而现在,他将这一面运用到了她的身上。
颜澄往后退了一步。
但她刚一动,贺斯聿却反而朝她逼近了些许,那幽深的眼眸落在她的身上,就好像是在看着什么猎物一样。
――他在逼着她往他的陷阱里跳。
颜澄的心口忍不住收缩了一下。
然后,她突然又笑了起来,“你……其实也不是因为喜欢我对吗?你只是……不希望我过得好而已。

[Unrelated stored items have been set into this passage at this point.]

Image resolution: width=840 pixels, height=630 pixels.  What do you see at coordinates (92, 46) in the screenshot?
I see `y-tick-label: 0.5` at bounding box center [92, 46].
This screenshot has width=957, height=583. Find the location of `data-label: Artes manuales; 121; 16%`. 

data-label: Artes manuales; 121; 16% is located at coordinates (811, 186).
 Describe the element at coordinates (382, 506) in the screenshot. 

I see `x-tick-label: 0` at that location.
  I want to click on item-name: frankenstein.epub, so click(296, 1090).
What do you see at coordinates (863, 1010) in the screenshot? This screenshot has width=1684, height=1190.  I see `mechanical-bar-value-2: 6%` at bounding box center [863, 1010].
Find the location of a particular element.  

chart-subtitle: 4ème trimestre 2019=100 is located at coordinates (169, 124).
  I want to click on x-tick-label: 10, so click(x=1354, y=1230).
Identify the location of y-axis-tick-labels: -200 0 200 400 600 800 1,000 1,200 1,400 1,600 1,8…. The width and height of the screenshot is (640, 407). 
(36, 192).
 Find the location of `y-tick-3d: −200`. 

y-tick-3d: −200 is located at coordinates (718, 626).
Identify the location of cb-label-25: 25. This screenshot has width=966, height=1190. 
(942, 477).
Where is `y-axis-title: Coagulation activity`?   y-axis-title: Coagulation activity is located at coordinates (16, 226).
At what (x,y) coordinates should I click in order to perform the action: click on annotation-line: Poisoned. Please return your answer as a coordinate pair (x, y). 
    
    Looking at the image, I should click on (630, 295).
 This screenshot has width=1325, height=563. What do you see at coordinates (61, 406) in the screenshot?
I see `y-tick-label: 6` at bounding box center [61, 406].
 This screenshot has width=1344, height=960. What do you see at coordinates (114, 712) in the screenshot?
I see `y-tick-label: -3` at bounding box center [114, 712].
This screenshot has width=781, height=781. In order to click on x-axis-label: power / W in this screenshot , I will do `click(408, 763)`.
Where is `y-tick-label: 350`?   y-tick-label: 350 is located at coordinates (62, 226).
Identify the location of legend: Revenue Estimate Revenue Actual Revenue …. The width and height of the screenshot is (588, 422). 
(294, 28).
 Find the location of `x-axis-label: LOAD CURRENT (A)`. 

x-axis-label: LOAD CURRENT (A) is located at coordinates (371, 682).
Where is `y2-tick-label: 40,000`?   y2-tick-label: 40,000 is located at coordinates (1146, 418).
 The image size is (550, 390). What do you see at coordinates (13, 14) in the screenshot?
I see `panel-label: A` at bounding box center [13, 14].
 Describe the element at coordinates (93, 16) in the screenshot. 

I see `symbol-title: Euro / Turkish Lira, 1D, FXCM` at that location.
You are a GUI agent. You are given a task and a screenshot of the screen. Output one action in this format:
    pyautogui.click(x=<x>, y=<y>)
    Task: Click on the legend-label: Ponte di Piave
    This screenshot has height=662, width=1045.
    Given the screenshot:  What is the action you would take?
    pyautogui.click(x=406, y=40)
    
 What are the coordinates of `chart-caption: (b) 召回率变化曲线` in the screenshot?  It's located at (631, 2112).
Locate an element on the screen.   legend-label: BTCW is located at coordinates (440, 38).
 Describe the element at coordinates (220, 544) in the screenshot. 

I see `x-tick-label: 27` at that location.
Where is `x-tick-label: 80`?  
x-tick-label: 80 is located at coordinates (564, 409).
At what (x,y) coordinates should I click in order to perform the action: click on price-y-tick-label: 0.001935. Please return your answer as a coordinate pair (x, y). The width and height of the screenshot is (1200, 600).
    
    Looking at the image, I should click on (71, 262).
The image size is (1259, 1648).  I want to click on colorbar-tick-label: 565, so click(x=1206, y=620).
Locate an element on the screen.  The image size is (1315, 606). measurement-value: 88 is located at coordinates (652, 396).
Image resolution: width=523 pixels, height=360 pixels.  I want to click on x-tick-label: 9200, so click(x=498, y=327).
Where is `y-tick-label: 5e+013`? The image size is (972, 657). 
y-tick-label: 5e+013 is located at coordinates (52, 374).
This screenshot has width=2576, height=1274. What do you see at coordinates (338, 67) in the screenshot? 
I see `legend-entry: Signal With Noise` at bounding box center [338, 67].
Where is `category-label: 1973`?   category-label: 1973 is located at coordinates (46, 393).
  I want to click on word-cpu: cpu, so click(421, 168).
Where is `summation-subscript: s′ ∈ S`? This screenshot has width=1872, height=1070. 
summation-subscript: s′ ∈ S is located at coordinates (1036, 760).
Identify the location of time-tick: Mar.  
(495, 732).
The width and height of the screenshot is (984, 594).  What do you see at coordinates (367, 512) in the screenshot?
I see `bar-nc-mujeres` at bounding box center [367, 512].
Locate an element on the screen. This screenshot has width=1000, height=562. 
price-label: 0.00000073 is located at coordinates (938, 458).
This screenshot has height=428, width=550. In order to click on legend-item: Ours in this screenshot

”
――什么新生活、新恋情?
他不允许,她就不能拥有。
因为她之前拒绝了他。
在他眼里,他好不容易愿意纡尊降贵地给自己一个台阶下来,她就应该感恩戴德、就应该马上回到他的身边。
但她拒绝了。
这是贺斯聿从未想过的答案。
如果只是单纯的拒绝,他或许并不会觉得什么,可偏偏,她又认识了新的人。
这对贺斯聿来说,就好像是他的东西被染指了一样。
哪怕那样东西,之前是他先行丢弃的,他也只允许那东西烂在泥里。
简单来说,就是在他眼里,只要他不点头,她就不配过得好。
“你现在能走的路只有两条。”贺斯聿告诉她,“要么,按照我想的去做,要么……你就离开a市,永远不要再让我看到你。”
“好,那我走。”
颜澄倒是很快说道。
她回答地很快,几乎没有任何的犹豫。
因为太过于干脆,贺斯聿的瞳孔都不由微微缩了一下。
这里……是颜澄的故土。
她在这里出生、在这里长大。
而且她父母的坟墓都还在这里,所以贺斯聿以为,她不会选择第二个的。
但事实是,她就这么答应了。
――干脆而直接的。
所以,她就这么不想回到他的身边?
那个曾经说会一辈子赖着他、喜欢他的人,此时却为了可以离开他,不惜背井离乡。
哦对了,她刚才还说了什么?
嗯,她说,她讨厌他。
――讨厌。
那个曾经在他面前一遍遍说着喜欢、爱他的人,现在说,讨厌他。
不是怨、也不是恨,而是单纯的讨厌。
当这个认知在脑海中铺散开时,贺斯聿只觉得好像有一股火苗正在他的胸口间蹿动着。
他的牙齿忍不住咬紧了,不断滚动的喉结尝试着将那股感觉压下去。
但显然,这并没有什么效果。
他的手忍不住扣紧她的,手背和小臂上,是一条条暴起的青筋。
颜澄只觉得自己的骨头都要被他捏碎了,也忍不住反抗,“你干什么?把手松开!”
“我说了我可以走!我会找一个你看不见我的地方,我一辈子不出现在你面前够了吗?”
颜澄的话说着,贺斯聿只觉得那把火越发的疯狂起来。
叫嚣着蹿动着,仿佛要将眼前的一切焚烧干净。
但越是这样,他的表情却越发平静起来。